▸ **EXERCISE**:
For every record below, write out an exact copy.

[Recorded data]

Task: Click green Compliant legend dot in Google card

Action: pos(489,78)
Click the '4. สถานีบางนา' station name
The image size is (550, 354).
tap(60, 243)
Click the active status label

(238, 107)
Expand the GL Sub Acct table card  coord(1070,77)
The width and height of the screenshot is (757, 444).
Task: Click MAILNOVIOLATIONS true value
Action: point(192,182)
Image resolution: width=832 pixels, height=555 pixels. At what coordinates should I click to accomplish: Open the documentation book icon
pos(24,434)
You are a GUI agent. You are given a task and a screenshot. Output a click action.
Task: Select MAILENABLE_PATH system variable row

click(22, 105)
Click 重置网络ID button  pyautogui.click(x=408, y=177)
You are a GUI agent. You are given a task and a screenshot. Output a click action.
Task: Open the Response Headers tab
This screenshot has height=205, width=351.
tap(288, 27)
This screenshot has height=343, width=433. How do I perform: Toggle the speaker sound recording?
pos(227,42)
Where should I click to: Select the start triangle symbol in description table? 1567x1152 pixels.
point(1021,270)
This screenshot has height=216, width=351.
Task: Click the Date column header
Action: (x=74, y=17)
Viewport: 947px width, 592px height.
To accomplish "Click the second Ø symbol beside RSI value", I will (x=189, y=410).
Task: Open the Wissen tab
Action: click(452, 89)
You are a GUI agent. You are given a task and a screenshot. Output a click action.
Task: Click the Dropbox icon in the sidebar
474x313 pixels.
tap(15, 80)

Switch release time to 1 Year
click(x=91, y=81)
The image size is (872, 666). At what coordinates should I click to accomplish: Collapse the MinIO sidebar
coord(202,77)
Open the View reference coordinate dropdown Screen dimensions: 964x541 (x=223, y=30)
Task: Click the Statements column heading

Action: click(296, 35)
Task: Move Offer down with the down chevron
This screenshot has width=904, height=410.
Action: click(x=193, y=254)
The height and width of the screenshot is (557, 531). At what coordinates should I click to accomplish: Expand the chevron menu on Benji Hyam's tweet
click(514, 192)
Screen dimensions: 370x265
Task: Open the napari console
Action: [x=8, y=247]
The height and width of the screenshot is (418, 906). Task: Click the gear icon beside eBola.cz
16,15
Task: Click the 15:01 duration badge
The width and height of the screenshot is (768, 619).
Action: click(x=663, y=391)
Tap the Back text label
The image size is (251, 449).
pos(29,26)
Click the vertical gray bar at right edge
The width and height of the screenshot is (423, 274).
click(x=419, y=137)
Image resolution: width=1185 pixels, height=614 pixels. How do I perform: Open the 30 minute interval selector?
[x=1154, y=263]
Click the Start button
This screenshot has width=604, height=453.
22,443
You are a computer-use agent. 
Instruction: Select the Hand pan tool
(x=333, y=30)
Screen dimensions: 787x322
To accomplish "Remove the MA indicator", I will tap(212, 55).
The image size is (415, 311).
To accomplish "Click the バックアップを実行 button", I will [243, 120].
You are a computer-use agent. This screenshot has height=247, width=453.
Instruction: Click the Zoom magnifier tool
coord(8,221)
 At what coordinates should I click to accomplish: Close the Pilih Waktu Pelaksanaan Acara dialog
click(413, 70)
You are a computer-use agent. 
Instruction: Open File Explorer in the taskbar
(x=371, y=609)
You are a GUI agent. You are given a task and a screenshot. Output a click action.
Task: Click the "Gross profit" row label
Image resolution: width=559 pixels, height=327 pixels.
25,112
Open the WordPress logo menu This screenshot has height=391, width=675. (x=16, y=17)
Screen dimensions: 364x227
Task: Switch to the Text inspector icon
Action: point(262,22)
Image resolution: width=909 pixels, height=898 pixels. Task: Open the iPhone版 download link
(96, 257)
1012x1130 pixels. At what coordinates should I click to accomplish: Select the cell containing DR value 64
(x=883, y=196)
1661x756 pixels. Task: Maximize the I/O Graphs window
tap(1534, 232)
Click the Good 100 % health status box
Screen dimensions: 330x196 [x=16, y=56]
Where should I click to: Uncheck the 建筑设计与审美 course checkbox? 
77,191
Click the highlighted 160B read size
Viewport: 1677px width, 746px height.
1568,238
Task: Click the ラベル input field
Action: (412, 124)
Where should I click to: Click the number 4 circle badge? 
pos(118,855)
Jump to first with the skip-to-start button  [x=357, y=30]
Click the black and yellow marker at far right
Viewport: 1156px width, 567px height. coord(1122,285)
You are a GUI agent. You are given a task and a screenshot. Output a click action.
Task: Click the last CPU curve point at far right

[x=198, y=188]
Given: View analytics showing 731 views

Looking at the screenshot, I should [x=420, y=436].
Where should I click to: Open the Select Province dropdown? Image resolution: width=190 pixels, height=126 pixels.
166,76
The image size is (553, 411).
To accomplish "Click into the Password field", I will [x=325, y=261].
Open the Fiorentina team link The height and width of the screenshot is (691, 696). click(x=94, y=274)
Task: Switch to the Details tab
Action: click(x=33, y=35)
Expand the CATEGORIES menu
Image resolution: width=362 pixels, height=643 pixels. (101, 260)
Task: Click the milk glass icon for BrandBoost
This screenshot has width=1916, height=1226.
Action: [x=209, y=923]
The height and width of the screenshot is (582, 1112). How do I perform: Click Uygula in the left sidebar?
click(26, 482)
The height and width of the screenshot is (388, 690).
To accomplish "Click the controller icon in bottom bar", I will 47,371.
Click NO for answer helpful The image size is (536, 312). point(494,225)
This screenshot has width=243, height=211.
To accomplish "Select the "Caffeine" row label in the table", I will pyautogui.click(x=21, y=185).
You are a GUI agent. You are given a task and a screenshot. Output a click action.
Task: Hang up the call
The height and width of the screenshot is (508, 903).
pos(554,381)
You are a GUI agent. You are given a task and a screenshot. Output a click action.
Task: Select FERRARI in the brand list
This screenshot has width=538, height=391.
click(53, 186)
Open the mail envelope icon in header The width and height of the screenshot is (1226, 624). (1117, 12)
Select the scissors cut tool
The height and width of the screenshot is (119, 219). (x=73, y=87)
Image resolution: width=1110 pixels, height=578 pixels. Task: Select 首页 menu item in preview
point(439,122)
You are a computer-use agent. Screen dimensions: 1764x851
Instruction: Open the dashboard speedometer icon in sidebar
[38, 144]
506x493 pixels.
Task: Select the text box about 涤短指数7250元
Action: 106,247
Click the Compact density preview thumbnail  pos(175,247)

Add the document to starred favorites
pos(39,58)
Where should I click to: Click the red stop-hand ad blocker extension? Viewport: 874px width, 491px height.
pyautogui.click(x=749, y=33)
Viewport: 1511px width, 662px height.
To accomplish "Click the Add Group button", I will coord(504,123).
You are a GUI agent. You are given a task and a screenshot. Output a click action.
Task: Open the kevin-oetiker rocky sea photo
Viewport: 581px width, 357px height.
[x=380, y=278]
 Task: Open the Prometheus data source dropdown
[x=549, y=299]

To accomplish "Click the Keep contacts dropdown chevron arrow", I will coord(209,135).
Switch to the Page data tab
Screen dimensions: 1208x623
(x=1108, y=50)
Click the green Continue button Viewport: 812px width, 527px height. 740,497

▸ **RESULT FOR THIS TASK**:
Task: Click green Compliant legend dot in Google card

Action: pos(489,78)
Click the '4. สถานีบางนา' station name
The image size is (550, 354).
tap(60, 243)
Click the active status label

(238, 107)
Expand the GL Sub Acct table card  coord(1070,77)
The width and height of the screenshot is (757, 444).
Task: Click MAILNOVIOLATIONS true value
Action: point(192,182)
Image resolution: width=832 pixels, height=555 pixels. At what coordinates should I click to accomplish: Open the documentation book icon
pos(24,434)
You are a GUI agent. You are given a task and a screenshot. Output a click action.
Task: Select MAILENABLE_PATH system variable row

click(22, 105)
Click 重置网络ID button  pyautogui.click(x=408, y=177)
You are a GUI agent. You are given a task and a screenshot. Output a click action.
Task: Open the Response Headers tab
This screenshot has height=205, width=351.
tap(288, 27)
This screenshot has height=343, width=433. How do I perform: Toggle the speaker sound recording?
pos(227,42)
Where should I click to: Select the start triangle symbol in description table? 1567x1152 pixels.
point(1021,270)
This screenshot has height=216, width=351.
Task: Click the Date column header
Action: (x=74, y=17)
Viewport: 947px width, 592px height.
To accomplish "Click the second Ø symbol beside RSI value", I will (x=189, y=410).
Task: Open the Wissen tab
Action: click(452, 89)
You are a GUI agent. You are given a task and a screenshot. Output a click action.
Task: Click the Dropbox icon in the sidebar
474x313 pixels.
tap(15, 80)

Switch release time to 1 Year
click(x=91, y=81)
The image size is (872, 666). At what coordinates should I click to accomplish: Collapse the MinIO sidebar
coord(202,77)
Open the View reference coordinate dropdown Screen dimensions: 964x541 (x=223, y=30)
Task: Click the Statements column heading

Action: click(296, 35)
Task: Move Offer down with the down chevron
This screenshot has width=904, height=410.
Action: click(x=193, y=254)
The height and width of the screenshot is (557, 531). At what coordinates should I click to accomplish: Expand the chevron menu on Benji Hyam's tweet
click(514, 192)
Screen dimensions: 370x265
Task: Open the napari console
Action: [x=8, y=247]
The height and width of the screenshot is (418, 906). Task: Click the gear icon beside eBola.cz
16,15
Task: Click the 15:01 duration badge
The width and height of the screenshot is (768, 619).
Action: click(x=663, y=391)
Tap the Back text label
The image size is (251, 449).
pos(29,26)
Click the vertical gray bar at right edge
The width and height of the screenshot is (423, 274).
click(x=419, y=137)
Image resolution: width=1185 pixels, height=614 pixels. How do I perform: Open the 30 minute interval selector?
[x=1154, y=263]
Click the Start button
This screenshot has width=604, height=453.
22,443
You are a computer-use agent. 
Instruction: Select the Hand pan tool
(x=333, y=30)
Screen dimensions: 787x322
To accomplish "Remove the MA indicator", I will tap(212, 55).
The image size is (415, 311).
To accomplish "Click the バックアップを実行 button", I will [243, 120].
You are a computer-use agent. This screenshot has height=247, width=453.
Instruction: Click the Zoom magnifier tool
coord(8,221)
 At what coordinates should I click to accomplish: Close the Pilih Waktu Pelaksanaan Acara dialog
click(413, 70)
You are a computer-use agent. 
Instruction: Open File Explorer in the taskbar
(x=371, y=609)
You are a GUI agent. You are given a task and a screenshot. Output a click action.
Task: Click the "Gross profit" row label
Image resolution: width=559 pixels, height=327 pixels.
25,112
Open the WordPress logo menu This screenshot has height=391, width=675. (x=16, y=17)
Screen dimensions: 364x227
Task: Switch to the Text inspector icon
Action: point(262,22)
Image resolution: width=909 pixels, height=898 pixels. Task: Open the iPhone版 download link
(96, 257)
1012x1130 pixels. At what coordinates should I click to accomplish: Select the cell containing DR value 64
(x=883, y=196)
1661x756 pixels. Task: Maximize the I/O Graphs window
tap(1534, 232)
Click the Good 100 % health status box
Screen dimensions: 330x196 [x=16, y=56]
Where should I click to: Uncheck the 建筑设计与审美 course checkbox? 
77,191
Click the highlighted 160B read size
Viewport: 1677px width, 746px height.
1568,238
Task: Click the ラベル input field
Action: (412, 124)
Where should I click to: Click the number 4 circle badge? 
pos(118,855)
Jump to first with the skip-to-start button  [x=357, y=30]
Click the black and yellow marker at far right
Viewport: 1156px width, 567px height. coord(1122,285)
You are a GUI agent. You are given a task and a screenshot. Output a click action.
Task: Click the last CPU curve point at far right

[x=198, y=188]
Given: View analytics showing 731 views

Looking at the screenshot, I should [x=420, y=436].
Where should I click to: Open the Select Province dropdown? Image resolution: width=190 pixels, height=126 pixels.
166,76
The image size is (553, 411).
To accomplish "Click into the Password field", I will [x=325, y=261].
Open the Fiorentina team link The height and width of the screenshot is (691, 696). click(x=94, y=274)
Task: Switch to the Details tab
Action: click(x=33, y=35)
Expand the CATEGORIES menu
Image resolution: width=362 pixels, height=643 pixels. (101, 260)
Task: Click the milk glass icon for BrandBoost
This screenshot has width=1916, height=1226.
Action: [x=209, y=923]
The height and width of the screenshot is (582, 1112). How do I perform: Click Uygula in the left sidebar?
click(26, 482)
The height and width of the screenshot is (388, 690).
To accomplish "Click the controller icon in bottom bar", I will 47,371.
Click NO for answer helpful The image size is (536, 312). point(494,225)
This screenshot has width=243, height=211.
To accomplish "Select the "Caffeine" row label in the table", I will pyautogui.click(x=21, y=185).
You are a GUI agent. You are given a task and a screenshot. Output a click action.
Task: Hang up the call
The height and width of the screenshot is (508, 903).
pos(554,381)
You are a GUI agent. You are given a task and a screenshot. Output a click action.
Task: Select FERRARI in the brand list
This screenshot has width=538, height=391.
click(53, 186)
Open the mail envelope icon in header The width and height of the screenshot is (1226, 624). (1117, 12)
Select the scissors cut tool
The height and width of the screenshot is (119, 219). (x=73, y=87)
Image resolution: width=1110 pixels, height=578 pixels. Task: Select 首页 menu item in preview
point(439,122)
You are a computer-use agent. Screen dimensions: 1764x851
Instruction: Open the dashboard speedometer icon in sidebar
[38, 144]
506x493 pixels.
Task: Select the text box about 涤短指数7250元
Action: 106,247
Click the Compact density preview thumbnail  pos(175,247)

Add the document to starred favorites
pos(39,58)
Where should I click to: Click the red stop-hand ad blocker extension? Viewport: 874px width, 491px height.
pyautogui.click(x=749, y=33)
Viewport: 1511px width, 662px height.
To accomplish "Click the Add Group button", I will coord(504,123).
You are a GUI agent. You are given a task and a screenshot. Output a click action.
Task: Open the kevin-oetiker rocky sea photo
Viewport: 581px width, 357px height.
[x=380, y=278]
 Task: Open the Prometheus data source dropdown
[x=549, y=299]

To accomplish "Click the Keep contacts dropdown chevron arrow", I will coord(209,135).
Switch to the Page data tab
Screen dimensions: 1208x623
(x=1108, y=50)
Click the green Continue button Viewport: 812px width, 527px height. 740,497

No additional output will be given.